Here are two thoughts, dealing with the effects of eliminating the payroll tax ceiling on Social Security’s financing and on marginal tax rates.

First, while eliminating the payroll tax ceiling would solve most of the 75-year actuarial deficit, bear in mind that this is a trust fund-based measure. Most economists and government analysts view government trust funds as accounting mechanisms, but not a vehicle that truly saves and transfers resources over time. For instance, the Congressional Budget Office’s Long-Term Budget Outlook, released Wednesday, states with reference to the Medicare trust fund that

Although the HI trust fund has important legal meaning, in that its balances are a measure of the amounts that government has the legal authority to spend under current law, it has little economic significance.

The economic consensus appears to be that Social Security surpluses effectively subsidize current consumption in the rest of the budget, not to improve the overall budget balance or raise national saving. That’s a really important point in this context, since eliminating the payroll-tax ceiling would produce large short-term payroll-tax surpluses, which would be credited to the trust fund and then “drawn down” to pay benefits in the future.

This chart, from SSA data, shows the program’s net cash flows (taxes minus benefits) under current law and for a no tax-max scenario. Eliminating the tax cap does improve Social Security’s long-term cash flows, reducing annual deficits by around half. But the big improvement to the system’s actuarial balance hinges on a large trust fund buildup in the short term, as higher taxes produce a bubble of payroll tax surpluses. If these surpluses aren’t truly saved—and there’s very good reason to believe they won’t be—then Social Security’s financing will be improved more on paper than in reality.
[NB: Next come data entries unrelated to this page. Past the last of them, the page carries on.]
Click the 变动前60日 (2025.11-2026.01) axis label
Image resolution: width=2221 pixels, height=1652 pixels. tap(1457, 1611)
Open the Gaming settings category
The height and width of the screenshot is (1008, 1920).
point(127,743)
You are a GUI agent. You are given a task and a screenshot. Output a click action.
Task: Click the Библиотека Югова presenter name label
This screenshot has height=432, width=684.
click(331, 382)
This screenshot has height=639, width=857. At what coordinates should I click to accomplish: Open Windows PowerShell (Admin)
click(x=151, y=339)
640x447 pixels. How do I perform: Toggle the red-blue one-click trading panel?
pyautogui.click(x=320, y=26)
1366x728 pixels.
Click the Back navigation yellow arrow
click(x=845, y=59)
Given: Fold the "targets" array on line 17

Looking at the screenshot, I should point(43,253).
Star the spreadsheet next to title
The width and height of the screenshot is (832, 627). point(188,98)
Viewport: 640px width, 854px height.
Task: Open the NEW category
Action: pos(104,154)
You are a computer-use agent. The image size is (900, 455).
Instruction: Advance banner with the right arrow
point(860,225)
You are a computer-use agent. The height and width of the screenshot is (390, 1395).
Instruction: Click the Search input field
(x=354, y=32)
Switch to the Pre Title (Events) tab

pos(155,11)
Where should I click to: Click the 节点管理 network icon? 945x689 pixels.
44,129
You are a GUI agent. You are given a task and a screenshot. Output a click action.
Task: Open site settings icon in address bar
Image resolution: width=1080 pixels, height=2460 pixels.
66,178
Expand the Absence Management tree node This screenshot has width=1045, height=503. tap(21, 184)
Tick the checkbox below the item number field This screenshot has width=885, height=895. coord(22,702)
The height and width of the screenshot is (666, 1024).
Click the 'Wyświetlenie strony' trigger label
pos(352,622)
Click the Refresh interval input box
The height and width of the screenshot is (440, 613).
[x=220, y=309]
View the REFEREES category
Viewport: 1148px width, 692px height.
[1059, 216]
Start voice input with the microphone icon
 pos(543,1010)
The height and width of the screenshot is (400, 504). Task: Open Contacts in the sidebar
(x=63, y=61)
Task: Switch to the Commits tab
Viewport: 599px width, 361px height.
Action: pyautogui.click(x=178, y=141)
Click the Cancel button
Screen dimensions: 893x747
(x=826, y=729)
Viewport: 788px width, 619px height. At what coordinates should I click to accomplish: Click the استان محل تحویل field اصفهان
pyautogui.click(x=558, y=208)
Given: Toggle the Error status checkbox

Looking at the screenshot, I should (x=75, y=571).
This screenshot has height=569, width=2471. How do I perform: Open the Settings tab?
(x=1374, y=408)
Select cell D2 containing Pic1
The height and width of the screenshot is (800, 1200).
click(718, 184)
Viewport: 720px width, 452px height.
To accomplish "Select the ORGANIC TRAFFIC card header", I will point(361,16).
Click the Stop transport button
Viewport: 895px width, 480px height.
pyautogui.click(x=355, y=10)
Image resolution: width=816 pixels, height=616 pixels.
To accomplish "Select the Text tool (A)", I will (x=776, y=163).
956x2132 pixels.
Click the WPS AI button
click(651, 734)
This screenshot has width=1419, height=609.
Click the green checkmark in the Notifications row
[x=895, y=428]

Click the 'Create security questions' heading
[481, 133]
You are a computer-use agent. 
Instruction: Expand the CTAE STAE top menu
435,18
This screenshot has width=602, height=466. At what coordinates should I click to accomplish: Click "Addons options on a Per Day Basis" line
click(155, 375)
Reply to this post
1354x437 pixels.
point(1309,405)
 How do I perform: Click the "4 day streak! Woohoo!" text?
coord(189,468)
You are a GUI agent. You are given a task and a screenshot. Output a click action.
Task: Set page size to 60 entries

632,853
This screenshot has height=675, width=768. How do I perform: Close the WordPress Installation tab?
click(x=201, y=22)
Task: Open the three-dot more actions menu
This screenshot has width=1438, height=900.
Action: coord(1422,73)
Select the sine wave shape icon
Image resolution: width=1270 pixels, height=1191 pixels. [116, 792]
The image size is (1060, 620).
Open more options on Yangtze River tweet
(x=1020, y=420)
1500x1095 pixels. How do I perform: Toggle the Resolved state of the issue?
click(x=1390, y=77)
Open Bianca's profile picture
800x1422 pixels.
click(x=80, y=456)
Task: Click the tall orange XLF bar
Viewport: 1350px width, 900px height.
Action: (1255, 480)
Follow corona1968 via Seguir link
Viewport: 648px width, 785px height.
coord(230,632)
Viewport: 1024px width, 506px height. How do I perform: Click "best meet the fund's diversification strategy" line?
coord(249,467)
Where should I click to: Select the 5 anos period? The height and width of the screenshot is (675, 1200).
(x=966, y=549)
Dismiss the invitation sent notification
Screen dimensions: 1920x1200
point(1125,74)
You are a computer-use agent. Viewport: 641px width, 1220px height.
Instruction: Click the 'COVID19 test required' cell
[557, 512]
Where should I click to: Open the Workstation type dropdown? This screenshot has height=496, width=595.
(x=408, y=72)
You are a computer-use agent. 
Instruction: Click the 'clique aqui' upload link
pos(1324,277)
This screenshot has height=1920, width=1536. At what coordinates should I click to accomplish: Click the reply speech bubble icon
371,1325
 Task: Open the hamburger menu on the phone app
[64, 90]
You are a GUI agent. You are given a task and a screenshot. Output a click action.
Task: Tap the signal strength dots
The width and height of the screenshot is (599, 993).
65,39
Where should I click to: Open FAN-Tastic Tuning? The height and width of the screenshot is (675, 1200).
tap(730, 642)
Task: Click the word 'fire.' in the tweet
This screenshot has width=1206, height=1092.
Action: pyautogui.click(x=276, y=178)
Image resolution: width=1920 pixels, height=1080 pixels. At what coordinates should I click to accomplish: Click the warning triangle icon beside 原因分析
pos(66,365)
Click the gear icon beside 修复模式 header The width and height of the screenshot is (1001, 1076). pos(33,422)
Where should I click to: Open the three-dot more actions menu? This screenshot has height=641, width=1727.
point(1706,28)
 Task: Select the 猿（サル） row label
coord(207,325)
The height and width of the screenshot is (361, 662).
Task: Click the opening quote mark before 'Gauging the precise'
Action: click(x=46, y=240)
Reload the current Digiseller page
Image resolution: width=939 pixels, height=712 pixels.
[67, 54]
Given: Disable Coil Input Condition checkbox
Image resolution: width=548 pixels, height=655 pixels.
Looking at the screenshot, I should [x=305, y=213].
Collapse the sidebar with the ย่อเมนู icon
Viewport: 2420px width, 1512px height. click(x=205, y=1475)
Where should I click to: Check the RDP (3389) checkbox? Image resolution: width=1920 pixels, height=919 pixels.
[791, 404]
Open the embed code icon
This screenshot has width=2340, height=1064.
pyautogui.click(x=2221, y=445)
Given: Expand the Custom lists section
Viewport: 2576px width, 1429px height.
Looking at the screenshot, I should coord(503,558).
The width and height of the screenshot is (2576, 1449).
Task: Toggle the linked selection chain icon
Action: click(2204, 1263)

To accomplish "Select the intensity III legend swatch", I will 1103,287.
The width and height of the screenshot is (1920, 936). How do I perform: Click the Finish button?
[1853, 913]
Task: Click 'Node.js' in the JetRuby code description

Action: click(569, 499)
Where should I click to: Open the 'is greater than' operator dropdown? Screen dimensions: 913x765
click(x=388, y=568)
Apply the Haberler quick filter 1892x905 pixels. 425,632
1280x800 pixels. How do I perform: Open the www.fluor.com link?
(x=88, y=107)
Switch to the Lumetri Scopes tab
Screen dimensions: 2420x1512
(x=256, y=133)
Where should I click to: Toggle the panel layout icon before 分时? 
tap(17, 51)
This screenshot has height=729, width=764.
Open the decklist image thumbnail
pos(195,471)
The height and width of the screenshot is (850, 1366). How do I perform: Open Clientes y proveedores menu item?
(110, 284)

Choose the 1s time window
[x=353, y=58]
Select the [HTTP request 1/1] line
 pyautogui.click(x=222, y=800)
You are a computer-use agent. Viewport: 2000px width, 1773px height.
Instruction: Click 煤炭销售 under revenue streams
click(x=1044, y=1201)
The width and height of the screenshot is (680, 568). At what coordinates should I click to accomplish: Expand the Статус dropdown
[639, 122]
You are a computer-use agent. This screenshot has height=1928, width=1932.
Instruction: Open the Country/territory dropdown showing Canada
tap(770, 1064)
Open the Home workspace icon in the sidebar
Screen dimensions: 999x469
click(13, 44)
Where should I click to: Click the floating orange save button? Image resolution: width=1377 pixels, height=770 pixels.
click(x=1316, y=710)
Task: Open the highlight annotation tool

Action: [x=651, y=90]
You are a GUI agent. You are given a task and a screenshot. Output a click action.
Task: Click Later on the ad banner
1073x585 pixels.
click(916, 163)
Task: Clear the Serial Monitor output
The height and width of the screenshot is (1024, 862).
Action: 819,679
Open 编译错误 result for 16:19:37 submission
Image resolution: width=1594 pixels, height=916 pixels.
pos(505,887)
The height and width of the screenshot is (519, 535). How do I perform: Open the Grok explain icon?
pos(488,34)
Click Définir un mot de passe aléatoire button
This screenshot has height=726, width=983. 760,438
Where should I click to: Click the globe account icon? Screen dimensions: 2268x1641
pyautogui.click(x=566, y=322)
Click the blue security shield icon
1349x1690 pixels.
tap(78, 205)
It would cut annual deficits in half—which is great, but a far cry from eliminating them.

Biggs 7.1.10

Second, raising or eliminating the payroll-tax ceiling would constitute a significant increase in marginal taxes for many people with middle-class standards of living. Consider a person earning $107,000 annually, which is just above the current tax ceiling. That person pays a marginal federal income tax rate of 28 percent, a combined Medicare tax rate of 2.9 percent, and a state income tax rate that averages around 5 percent. In total, that person pays the government almost 36 cents of each additional dollar he or she earns.

If the payroll tax ceiling were eliminated, that same person would pay an additional tax of 12.4 percent (nominally split between employer and employee, but almost universally believed to be fully borne by the worker through reduced wages). The worker would receive additional benefits in exchange for higher Social Security taxes, but these are tiny at the margin due the progressivity of the benefit formula. I believe his net tax rate (the payroll tax rate minus benefits earned) would approach 11 percent. This would put this worker’s marginal tax rate at around 47 percent of his or her income.

And note that a) in many urban areas around the country $107,000 is a middle-class income, so these aren’t the super-rich; and b) these would be the marginal tax rates paid before we’d fixed even a penny of Medicare and Medicaid’s multi-trillion-dollar deficits, which—as the Left likes to remind us—are so much bigger than Social Security’s.

It’s pretty much accepted, even among policy folks well to the left-of-center, that the trust fund isn’t real savings and that marginal tax rates do matter. Given this, I don’t think a straight-elimination of the payroll tax ceiling really passes muster as a practical solution to Social Security’s funding problems. Philosophically and emotionally, a lot of liberals want to do it, but I suspect many of them know that eliminating the payroll-tax ceiling also presents some significant practical problems.

Andrew G. Biggs is a resident scholar at the American Enterprise Institute. From 2008 to 2009 he served as principal deputy commissioner of the Social Security Administration and as secretary of the Social Security Board of Trustees.